First Author | Jacobson DA | Year | 2010 |
Journal | J Physiol | Volume | 588 |
Issue | Pt 18 | Pages | 3525-37 |
PubMed ID | 20643768 | Mgi Jnum | J:177330 |
Mgi Id | MGI:5294744 | Doi | 10.1113/jphysiol.2010.190207 |
Citation | Jacobson DA, et al. (2010) Calcium-activated and voltage-gated potassium channels of the pancreatic islet impart distinct and complementary roles during secretagogue induced electrical responses. J Physiol 588(Pt 18):3525-37 |
abstractText | Glucose-induced beta-cell action potential (AP) repolarization is regulated by potassium efflux through voltage gated (Kv) and calcium activated (K(Ca)) potassium channels. Thus, ablation of the primary Kv channel of the beta-cell, Kv2.1, causes increased AP duration. However, Kv2.1(-/-) islet electrical activity still remains sensitive to the potassium channel inhibitor tetraethylammonium. Therefore, we utilized Kv2.1(-/-) islets to characterize Kv and K(Ca) channels and their respective roles in modulating the beta-cell AP. The remaining Kv current present in Kv2.1(-/-) beta-cells is inhibited with 5 muM CP 339818. Inhibition of the remaining Kv current in Kv2.1(-/-) mouse beta-cells increased AP firing frequency by 39.6% but did not significantly enhance glucose stimulated insulin secretion (GSIS).
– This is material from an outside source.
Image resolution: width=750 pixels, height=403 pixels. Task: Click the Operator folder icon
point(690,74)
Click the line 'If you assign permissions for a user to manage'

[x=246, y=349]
The modest regulation of islet AP frequency by CP 339818 implicates other K(+) channels, possibly K(Ca) channels, in regulating AP repolarization. Blockade of the K(Ca) channel BK with slotoxin increased beta-cell AP amplitude by 28.2%, whereas activation of BK channels with isopimaric acid decreased beta-cell AP amplitude by 30.6%. Interestingly, the K(Ca) channel SK significantly contributes to Kv2.1(-/-) mouse islet AP repolarization. Inhibition of SK channels decreased AP firing frequency by 66% and increased AP duration by 67% only when Kv2.1 is ablated or inhibited and enhanced GSIS by 2.7-fold. Human islets also express SK3 channels and their beta-cell AP frequency is significantly accelerated by 4.8-fold with apamin. These results uncover important repolarizing roles for both Kv and K(Ca) channels and identify distinct roles for SK channel activity in regulating calcium- versus sodium-dependent AP firing. |